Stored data
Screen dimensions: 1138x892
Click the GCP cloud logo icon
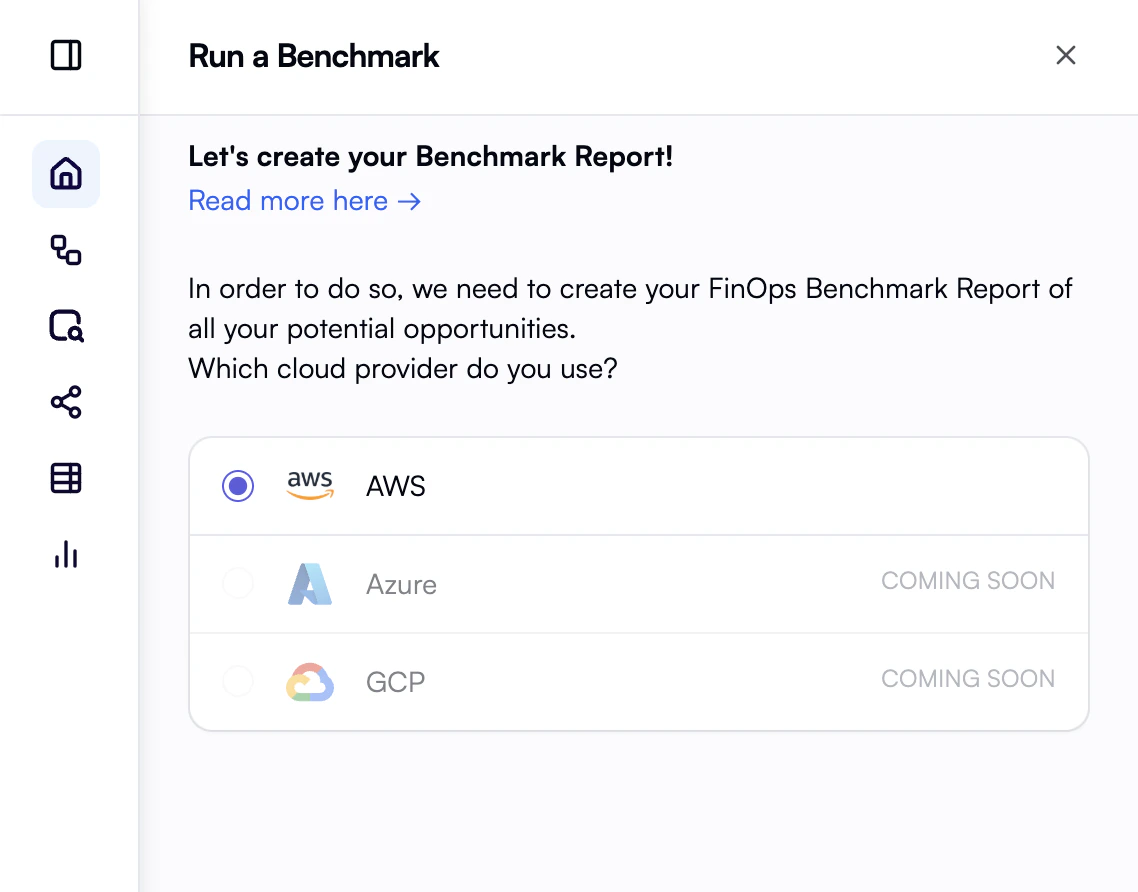pos(310,680)
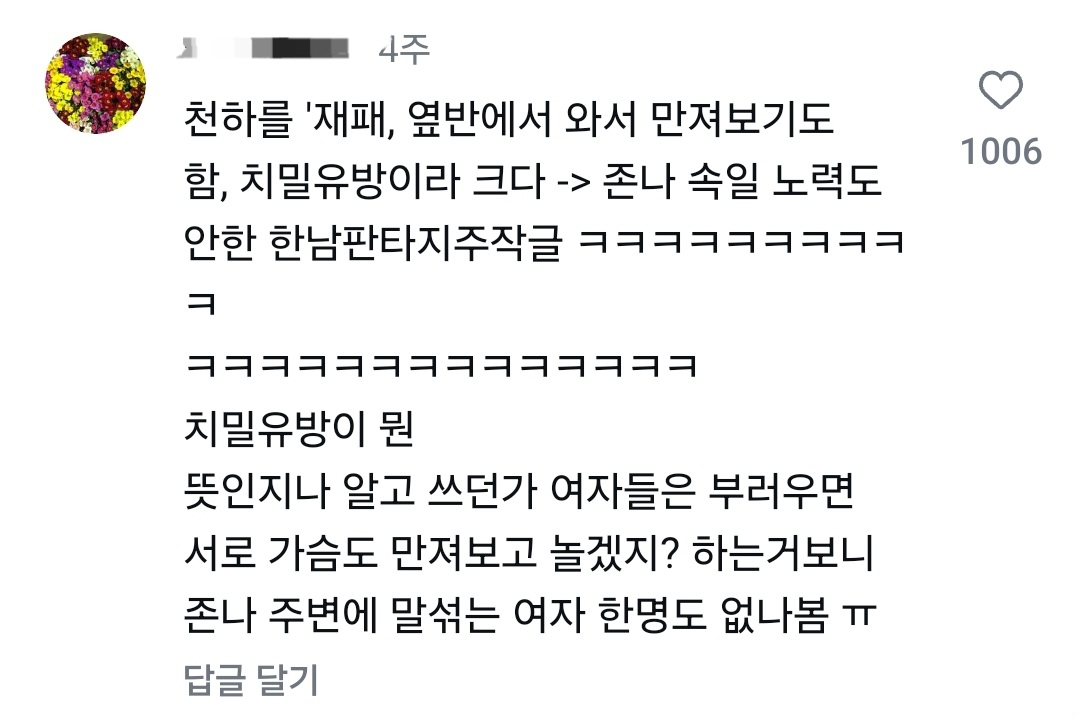Select the last line starting 존나 주변에
1078x718 pixels.
[530, 614]
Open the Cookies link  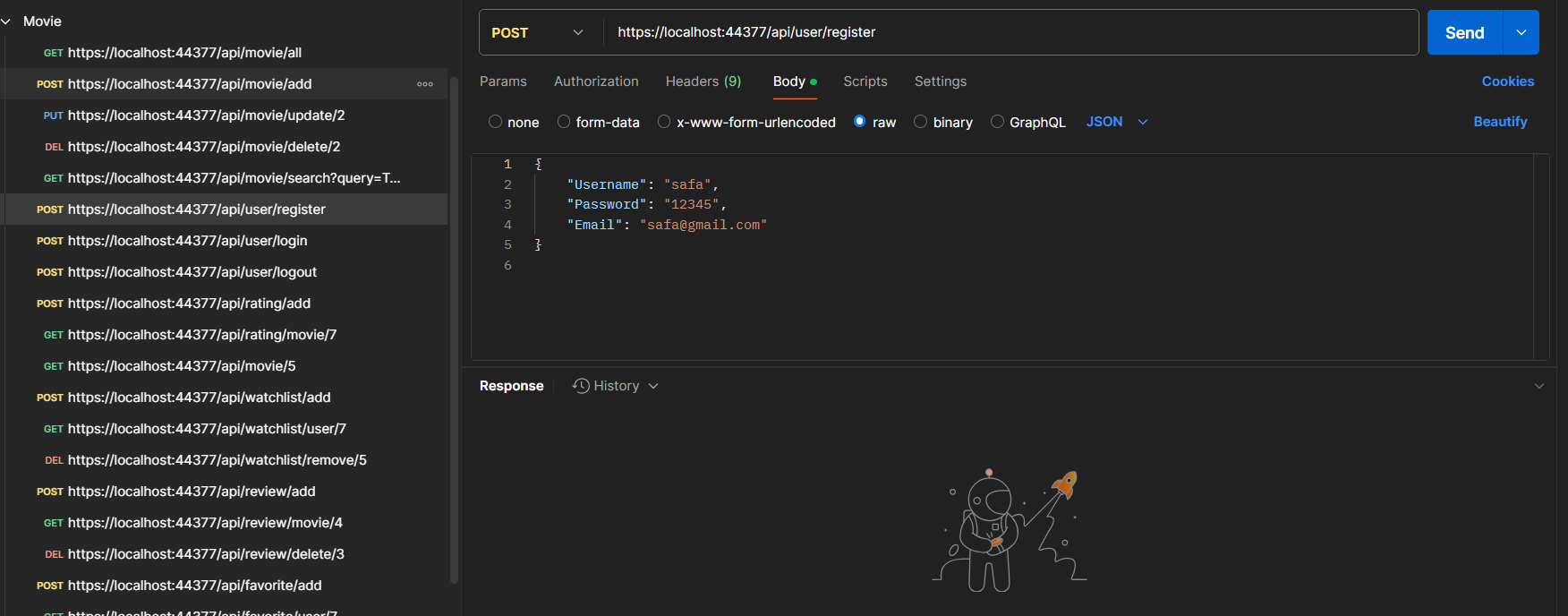tap(1507, 81)
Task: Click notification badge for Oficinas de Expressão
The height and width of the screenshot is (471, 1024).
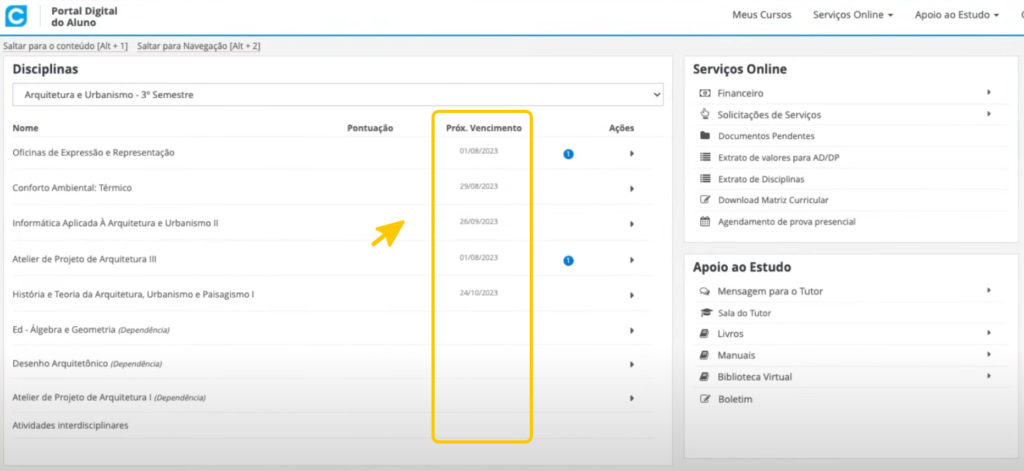Action: (x=568, y=154)
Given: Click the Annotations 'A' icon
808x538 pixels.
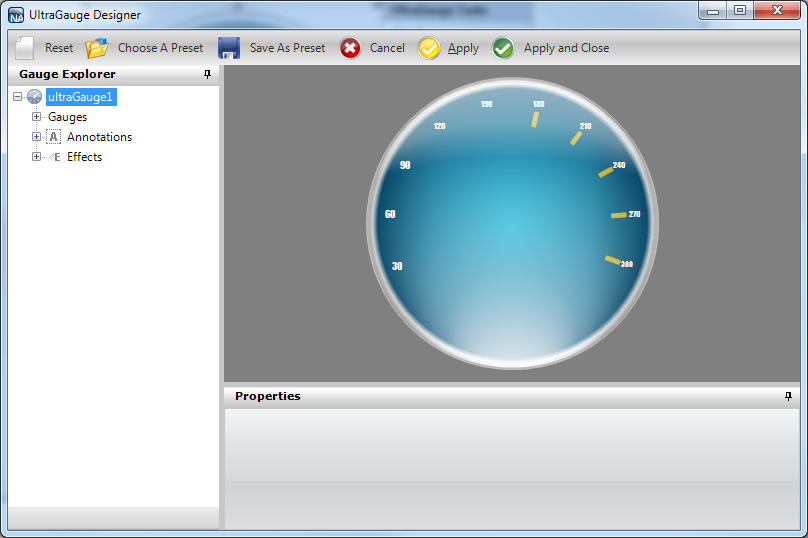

# Description of the task
Write each line exactly as it appears, from the line that holds "The height and" through the closing line of the data above, and leave every picture out.

# Solution
The height and width of the screenshot is (471, 1024).
Action: (x=568, y=154)
Given: Click the Annotations 'A' icon
808x538 pixels.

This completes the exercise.